Question: If a line segment be cut at n points, then the number of line segments formed is A. \(n\left( {n ...

Question

If a line segment be cut at n points, then the number of line segments formed is
A. $n\left( {n + 3} \right)$
B. $\dfrac{{n\left( {n - 3} \right)}}{2}$
C. $\dfrac{{\left( {n + 2} \right)\left( {n + 1} \right)}}{2}$
D.n

Answer 1

Solution

Since, we know that a line segment has two endpoints.
In this question, we will use the basic knowledge of line segment and combination.
If a line segment is cut at n parts then to find the number of the line segment, first we will find the total number of points which are lying on that line segment. Then we will use the concept of combination.
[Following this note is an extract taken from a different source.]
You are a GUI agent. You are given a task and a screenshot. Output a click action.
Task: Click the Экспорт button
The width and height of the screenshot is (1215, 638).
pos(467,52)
Complete step-by-step answer:
We know that a line segment has two endpoints.
Let us take a line segment AB where A and B are two end points.
Now, let us assume that this line segment AB cut at n points.
First, we will find the total number of points which are lying on the line segment AB.
If a line segment AB cut at n points. Then, we can say that there are total (n + starting point A + ending point B) points lying on a line segment.
Therefore, there are total $n + 2$ points lying on the line segment when a line segment is cut at n parts.
Now, we will use the concept of combination.
Number of ways of selecting 2 points out of $n + 2$ points is given by ${}^{n + 2}{C_2}$ . Therefore, the total number of line segments formed is ${}^{n + 2}{C_2}$ .
Now, we are going to simplify ${}^{n + 2}{C_2}$ by using the formula,
${}^n{C_r} = \dfrac{{n!}}{{r!\left( {n - r} \right)!}}$ .
${}^{n + 2}{C_2} = \dfrac{{\left( {n + 2} \right)!}}{{\left( {2!} \right)\left( {n!} \right)}}$
As we know that $n! = 1 \times 2 \times 3 \times 4 \times ......... \times \left( {n - 1} \right) \times n$
now, we can write,
$\left( {n + 2} \right)! = 1 \times 2 \times 3 \times 4 \times ......... \times \left( {n - 1} \right) \times n \times \left( {n + 1} \right) + \left( {n + 2} \right)$
Therefore,
${}^{n + 2}{C_2} = \dfrac{{1 \times 2 \times 3 \times 4 \times ......... \times \left( {n - 1} \right) \times n \times \left( {n + 1} \right) + \left( {n + 2} \right)}}{{\left( {2!} \right)\left( {1 \times 2 \times 3 \times 4 \times ......... \times \left( {n - 1} \right) \times n} \right)}}$
Now, on cancellation of $1 \times 2 \times 3 \times 4 \times ......... \times \left( {n - 1} \right) \times n$ ,we get,
${}^{n + 2}{C_2} = \dfrac{{\left( {n + 1} \right) \times \left( {n + 2} \right)}}{2}$
Therefore, the total number of line segments formed is $\dfrac{{\left( {n + 1} \right) \times \left( {n + 2} \right)}}{2}$ .
Correct answer is option C

Note: Since, a line is extended in both directions but a line segment has two fixed end points.
We can measure the length of a line segment but we cannot measure the length of a line.
When we need to find the number of ways of selecting r objects out of n objects then we will use the formula ${}^n{C_r} = \dfrac{{n!}}{{r!\left( {n - r} \right)!}}$ .